The intellectual energy associated with game AI has tightened the connection between the academic AI community and the game developers. That connection will grow stronger in the coming years, according to John Laird, who's served as a liaison between the two worlds. In early 2000, Laird, a professor of computer science at the University of Michigan, coauthored a manifesto of sorts for the research AI community, arguing that games provide a perfect environment for experiments in human-level AI - and offer a better career path than creating smart software for more traditional clients like the Department of Defense. "What we're now seeing is a generation of grad students who grew up playing videogames," Laird says. "In the next five years or so, we're going to see a lot more people going to grad school wanting to focus on AI and games, and then going into the industry. It's sort of a mantra of technology transfer in the computer sciences: You don't transfer ideas, you transfer people."

As optimistic as Laird is about all the possibilities, he has clear ideas about where the field needs to go next. "I would like to see independent, autonomous characters that you have genuine social interactions with," Laird says. "So when you're thinking about moving through the game, it's not solving jumping puzzles or figuring out how to shoot someone - it's figuring out, how can I get this person to work with me in order to solve my problems? Or, what can I do for them so that they then want to help me?" Laird and his colleagues have launched a research project at Michigan to explore the possibilities of this social interaction: an Unreal Tournament mod called Haunt 2, in which the player controls a ghost in a house inhabited by NPC "humans." Unable to handle most physical objects directly, the ghost must, in Laird's words, "entice, cajole, threaten, or frighten the AI characters into manipulating the objects in the world."

To be sure, the subtleties of Laird's social interactions are not yet commonplace in today's game AI, which still largely revolves around creating better military bots and training them to hunt down enemies in more believable ways. In a sense, there's something strangely appropriate in that shortcoming: Early artificial intelligences are devoting themselves to the very same problems - hunting, pathfinding, foraging, traversing simple happiness landscapes to satisfy their desires - that wrestled with our ancestors at the dawn of man. Given the progress we've made since those robotic Space Invaders first appeared on our screens, can anyone doubt that more nuanced artificial minds, with a more sophisticated emotional repertoire, lie ahead?

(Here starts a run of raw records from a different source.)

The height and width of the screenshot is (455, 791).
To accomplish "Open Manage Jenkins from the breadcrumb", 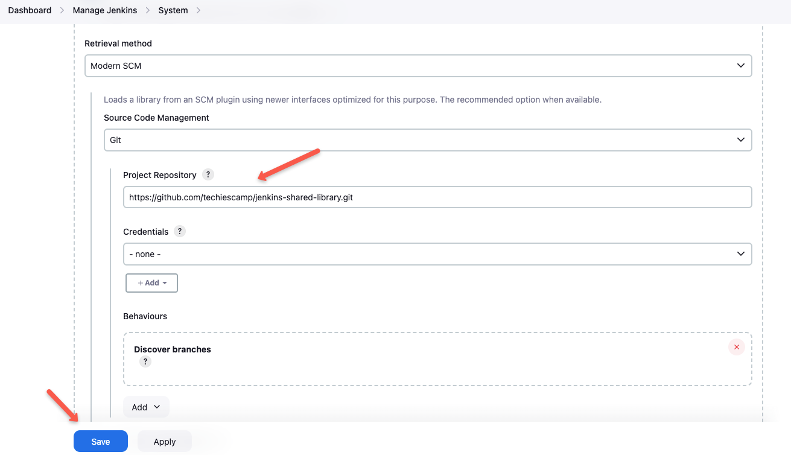I will (104, 10).
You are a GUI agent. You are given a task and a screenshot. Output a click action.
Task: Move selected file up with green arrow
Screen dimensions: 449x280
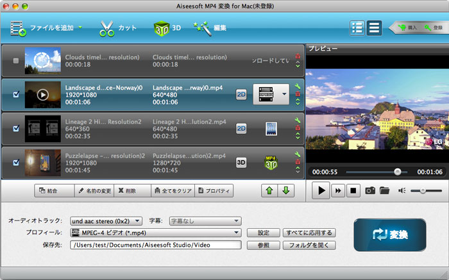click(269, 190)
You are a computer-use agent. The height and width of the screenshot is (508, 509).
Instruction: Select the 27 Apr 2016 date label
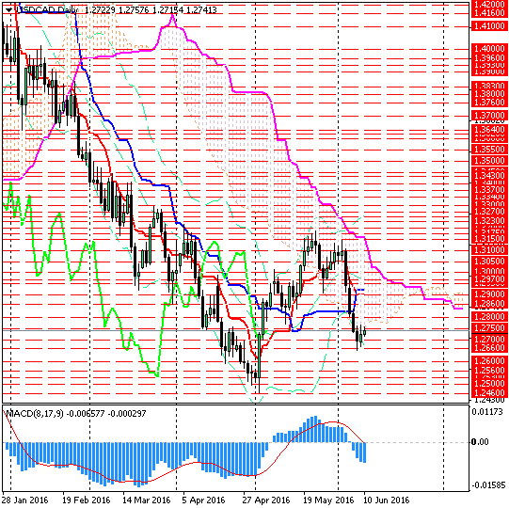[266, 500]
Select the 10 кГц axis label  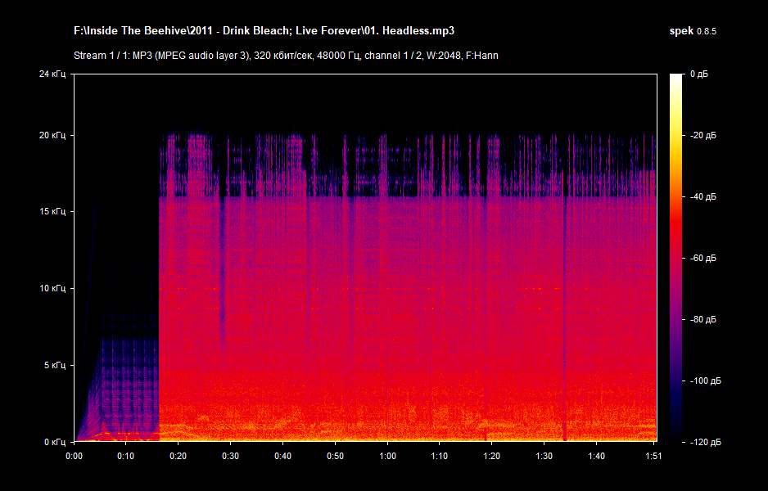pyautogui.click(x=52, y=288)
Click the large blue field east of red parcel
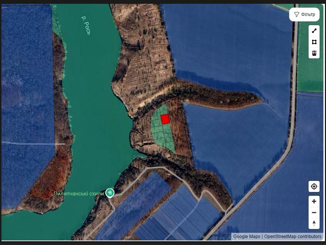Image resolution: width=326 pixels, height=245 pixels. (234, 136)
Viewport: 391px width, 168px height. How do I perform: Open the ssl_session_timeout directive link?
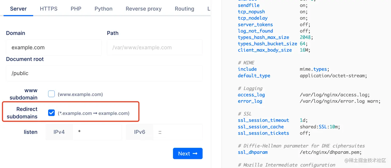point(263,120)
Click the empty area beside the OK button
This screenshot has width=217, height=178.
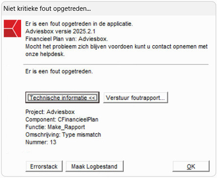[x=148, y=166]
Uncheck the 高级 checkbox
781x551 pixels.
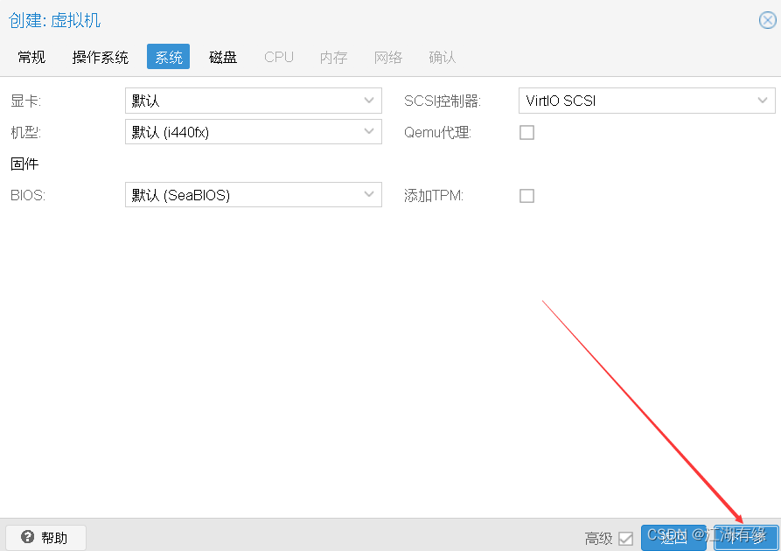pyautogui.click(x=627, y=539)
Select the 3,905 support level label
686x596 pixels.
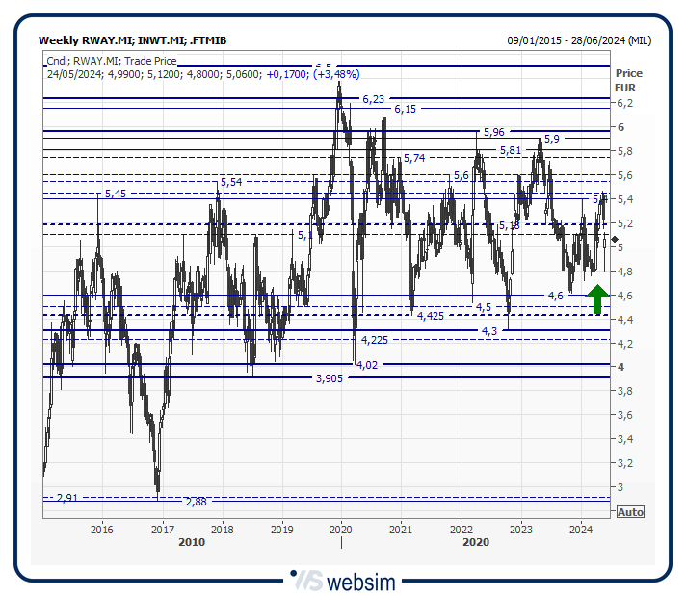[x=330, y=378]
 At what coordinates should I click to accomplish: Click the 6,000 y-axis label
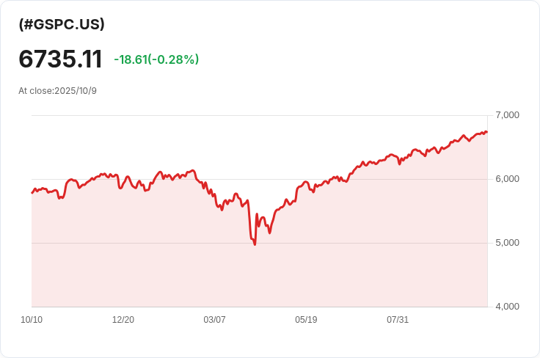[x=507, y=179]
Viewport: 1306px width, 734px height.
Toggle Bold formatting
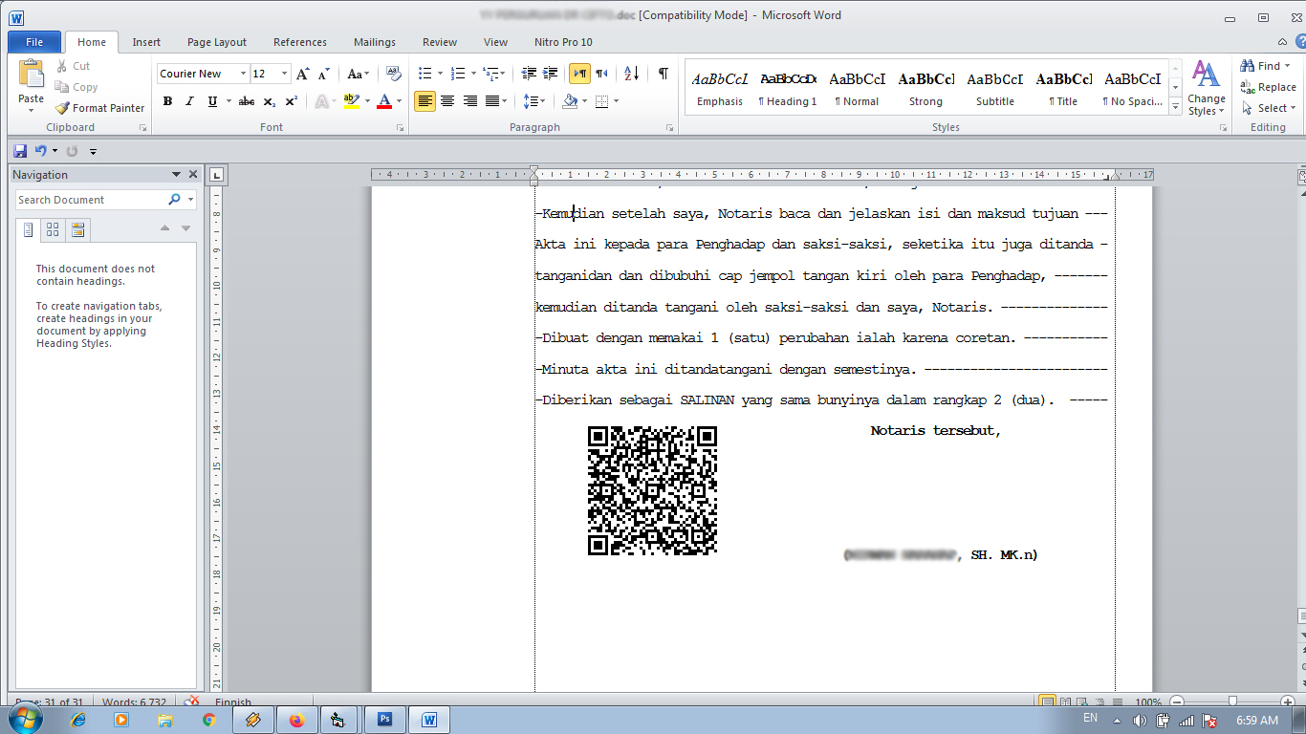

Or maybe it's here already. Every now and then - after a successful harvest or the building of a new temple - the villagers in Black & White will spontaneously break out into an elaborate group dance, their bodies linked together in ever-changing patterns. If you've trained him properly and he happens to be nearby, your creature may join in the festivities, gyrating along with the Dionysian throng of villagers. Watching those sprites dance on the screen, you can't help but think that these simulated minds are displaying emotions - joy, solidarity, love for life - that are unfathomable in a videogame: That the life in question is artificial might actually be beside the point.